I can’t forgive him. Can’t forgive him for being so different to me. I can’t forgive him for not realising I existed sooner. For pretending everything was okay when it just…wasn’t.
I can’t forgive him for being in so much denial about his own pain that he kept Laylah buried.
And now he’s dead. I didn’t think he was, but he is. I crept up behind him and hit him in the back of the head, hard. No. I didn’t. It was slower than that. I slowly strangled the life out of him. Took all the happiness and strength from him. Turned all his achievements into trauma. Which I had to do to bring Laylah into the world. She couldn’t go on like he did. Because as much as I admire him, he was terrifying. I needed to be softer than that. And I am.
But now, it’s hard to connect with him. I can’t love him anymore. I think I hate him. How I wish I didn’t
It’s absolutely overwhelming to admit that you’re transgender.
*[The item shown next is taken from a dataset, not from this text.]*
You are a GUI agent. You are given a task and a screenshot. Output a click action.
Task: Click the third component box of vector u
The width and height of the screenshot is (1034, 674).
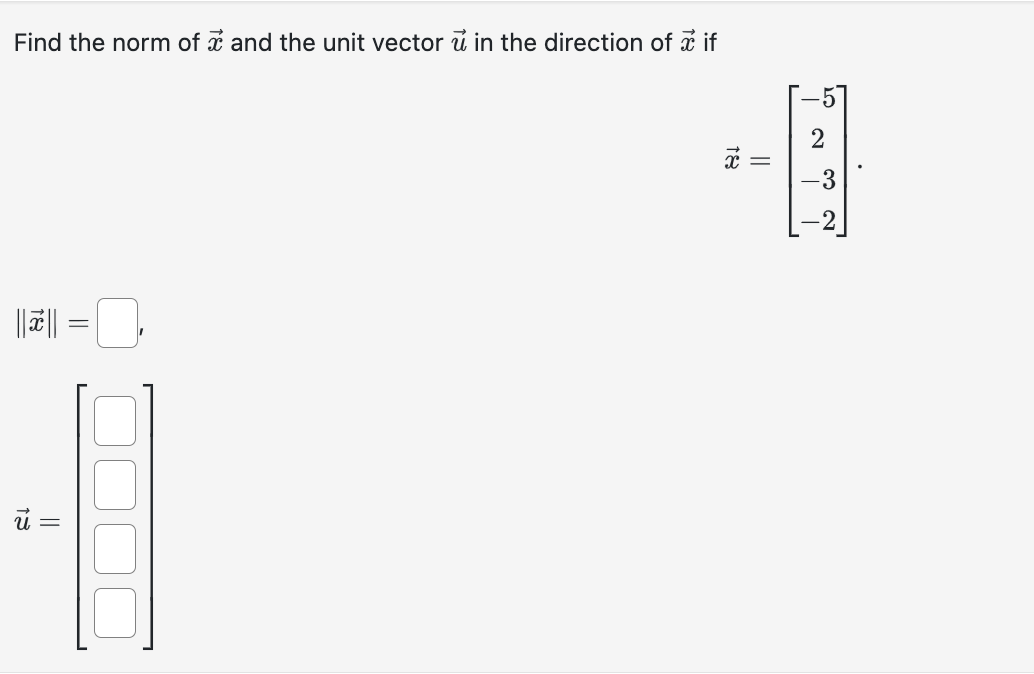(x=114, y=550)
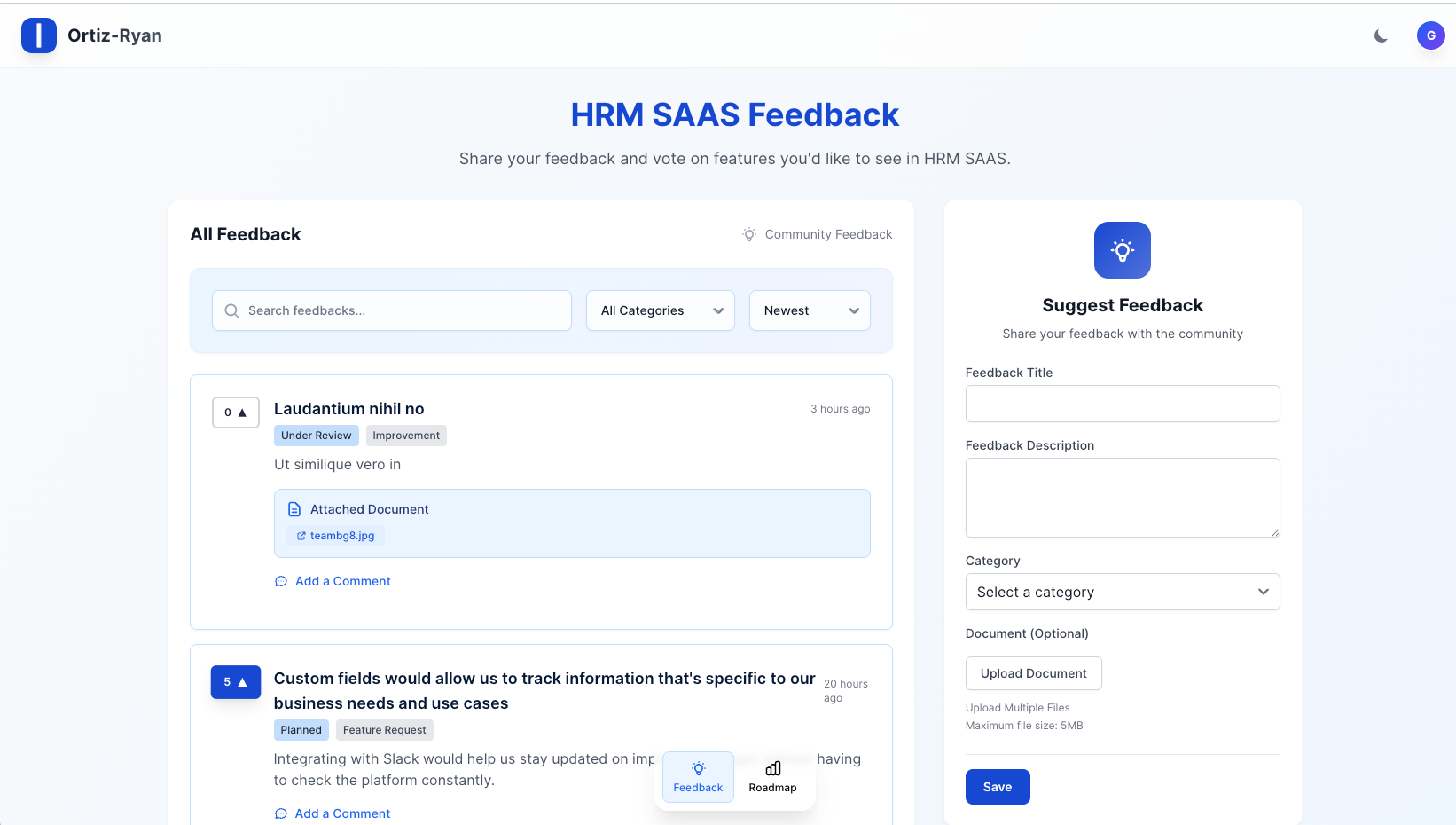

In a certain sense, you’re admitting that your first years didn’t exist. You’re letting everyone in on the pain, on the crisis you experienced for a lifetime.
I made no sense when I was growing up. Made no sense to anyone, least of all myself. I floated, a slender ghost trying to grasp at anything that would bring me joy. Anything that would make me feel real. Anything that would make me want to live.